The RECODE ten overarching recommendations are the following:
Funder, institutional and publishers’ policies setting open access to research data as the default practice are necessary in transitioning towards open science. Policies should be consistent with national priorities and aligned with the European framework for open access to research data (2012 Recommendation and Horizon 2020), while also complementing that for open government data. Provisions should be made for the necessary resources that will allow policy implementation.
Policies and mandates for open access will bring the expected results if accompanied by appropriate funds. Particular attention should be directed towards provisions for funding the development and long-term sustainability of necessary infrastructures; training of researchers, librarians and other technical staff; innovative actions.
Funder and institutional policies that offer researchers rewards for providing open access to high quality data are central in the transition towards open science. Official measures and processes need to be put in place to include the open sharing of research data in funding and professional advancement decisions.
The open access ecosystem comprises a diverse group of stakeholders with multiple and often overlapping functions. To be sustainable, collaboration is essential as it affords the gradual development of a coherent view among stakeholders, an agreement on their roles and responsibilities, the allocation of resources and alignment of stakeholder policies, while avoiding the duplication of effort and loss of resources.
Stakeholders should draw their attention specifically to the long-term availability of high-quality research data.

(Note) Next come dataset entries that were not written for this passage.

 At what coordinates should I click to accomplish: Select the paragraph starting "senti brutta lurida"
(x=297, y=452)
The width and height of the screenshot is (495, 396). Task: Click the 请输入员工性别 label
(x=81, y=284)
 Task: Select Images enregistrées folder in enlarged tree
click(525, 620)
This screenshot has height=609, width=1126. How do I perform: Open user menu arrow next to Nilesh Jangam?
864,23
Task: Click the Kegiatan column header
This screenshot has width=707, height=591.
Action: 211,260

A strategy for long-term, sustainable curation and preservation requires leveraging resources as well as developing appropriate services and infrastructure. In doing so, the use of collaborative models should be considered.
Existing infrastructures should be further collaboratively developed to address in a comprehensive way data harmonization, discovery and access, preservation, technological obsolescence, documentation and metadata, quality and relevance indicators and security issues, among others. Approaches should address the diverse disciplinary requirements and data variety, as well as metadata and data standardization.

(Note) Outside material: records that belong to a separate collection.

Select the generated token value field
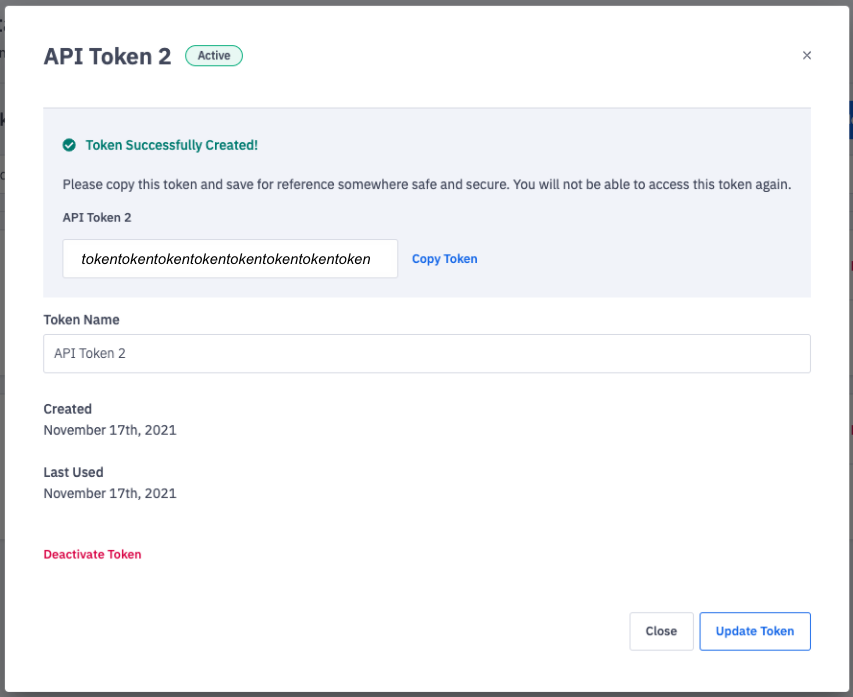853x697 pixels. click(x=230, y=259)
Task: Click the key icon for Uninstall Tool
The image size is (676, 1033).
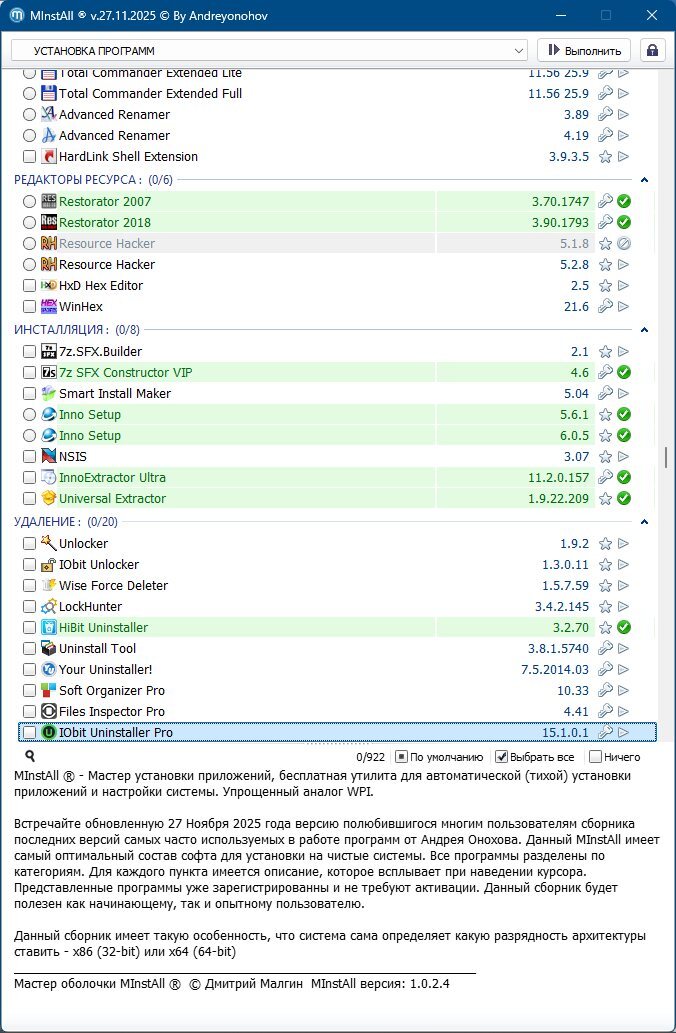Action: coord(605,649)
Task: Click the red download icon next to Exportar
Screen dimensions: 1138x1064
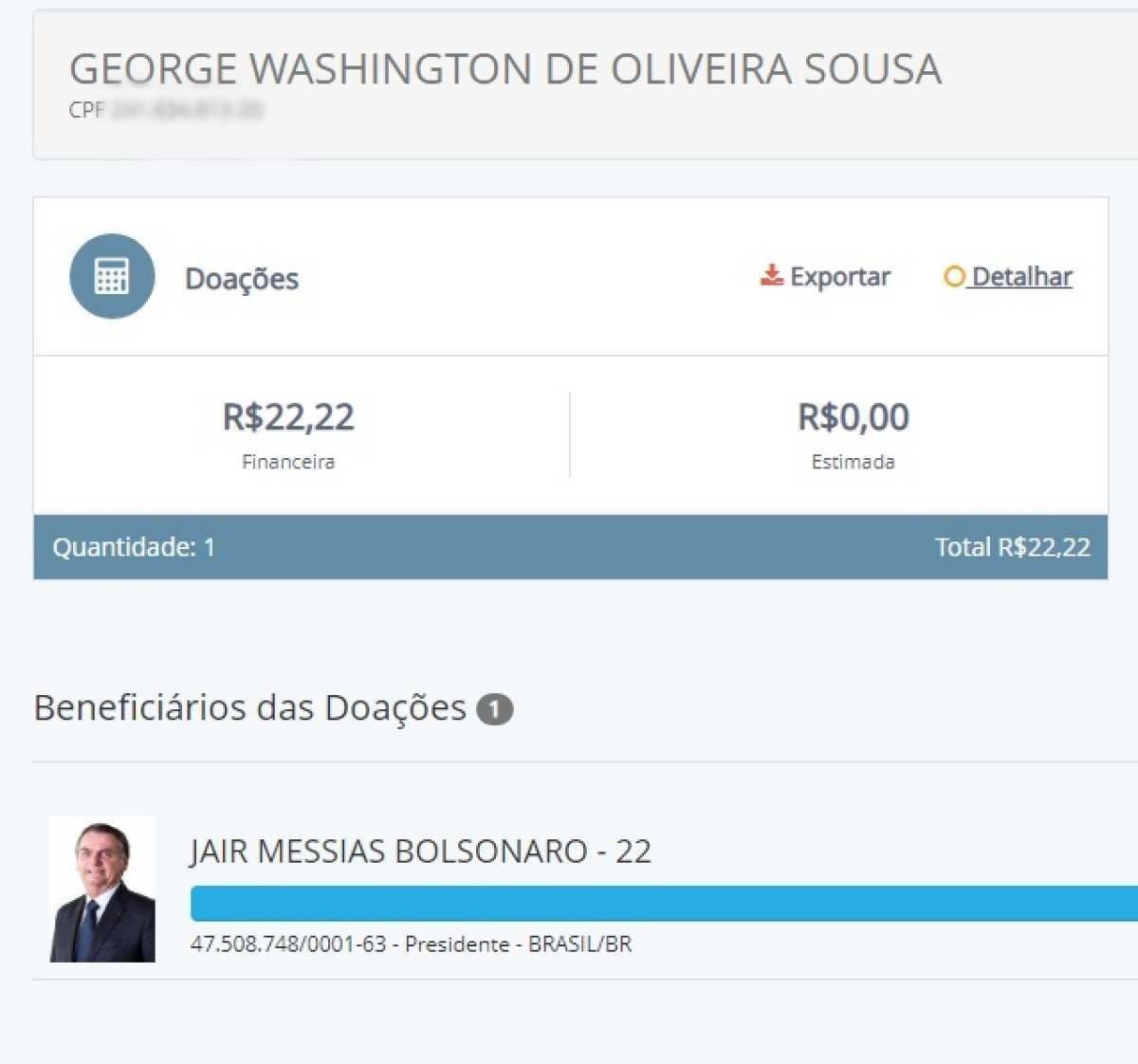Action: 770,275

Stakeholders should collaborate in developing shared quality standards that will ensure the proliferation of high-quality reusable research data. Consensus should be built on the technical quality standards of research data, as well as on their scientific quality in line with disciplinary practices and norms. Appropriate strategies should be developed for the evaluation of the scientific quality of data.
Open licenses, like creative commons, provide information on the terms under which research data should be accessed, shared, and re-used. Their popularity is an indication of their utility and efficacy, yet further options for licensing should be examined, along with identifying mechanisms to enforce these licenses and developing new, interoperable licenses.

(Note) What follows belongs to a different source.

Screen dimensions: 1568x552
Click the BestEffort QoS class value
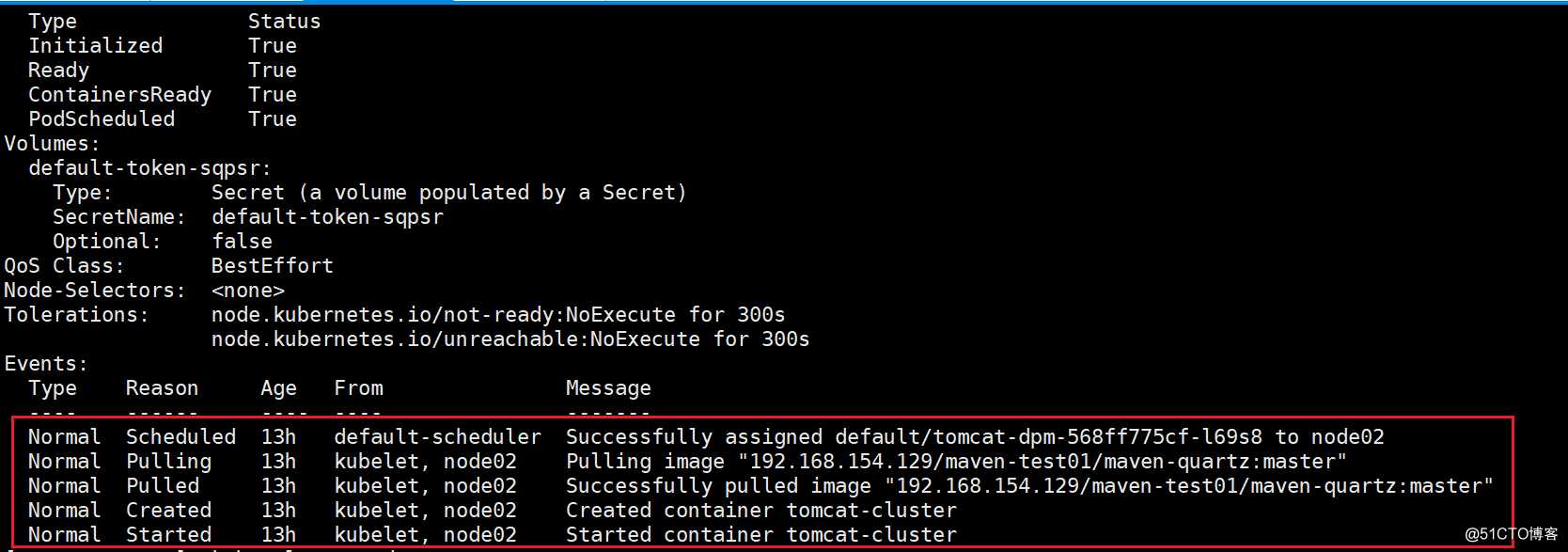[272, 266]
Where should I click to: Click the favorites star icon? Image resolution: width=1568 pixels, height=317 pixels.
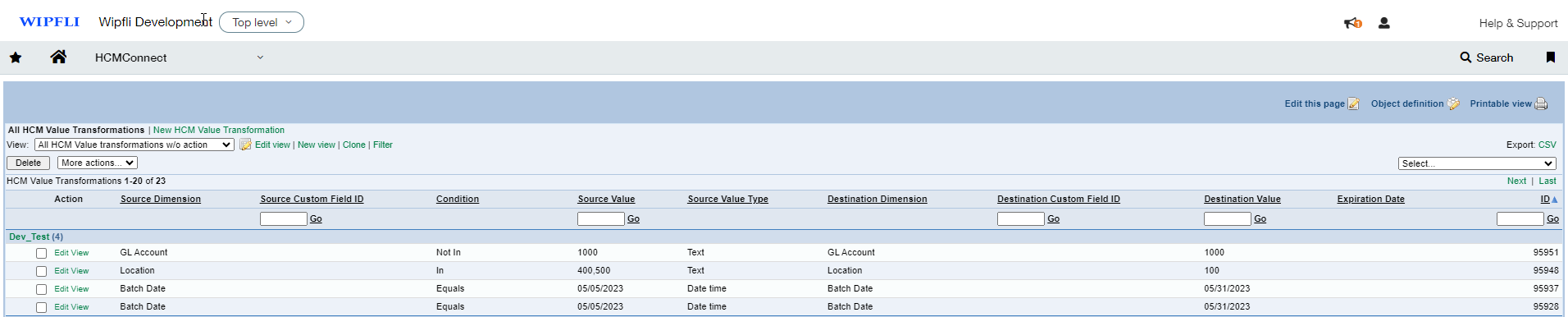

Open access to research data raises important legal and ethical issues, which should be addressed systematically by stakeholders. This can be done through the institutionalization of processes, dedicated fora, training, the use of technological solutions (e.g. machine-readable licenses) and the search for new and more efficient solutions.
The transition to an open science paradigm where research data plays a significant role requires training and education for researchers and for data managers who support open science. Courses for getting researchers and data managers up-to date with current relevant issues are necessary, as well as the development of curricula that contribute towards the development of data science and information management as distinct career paths.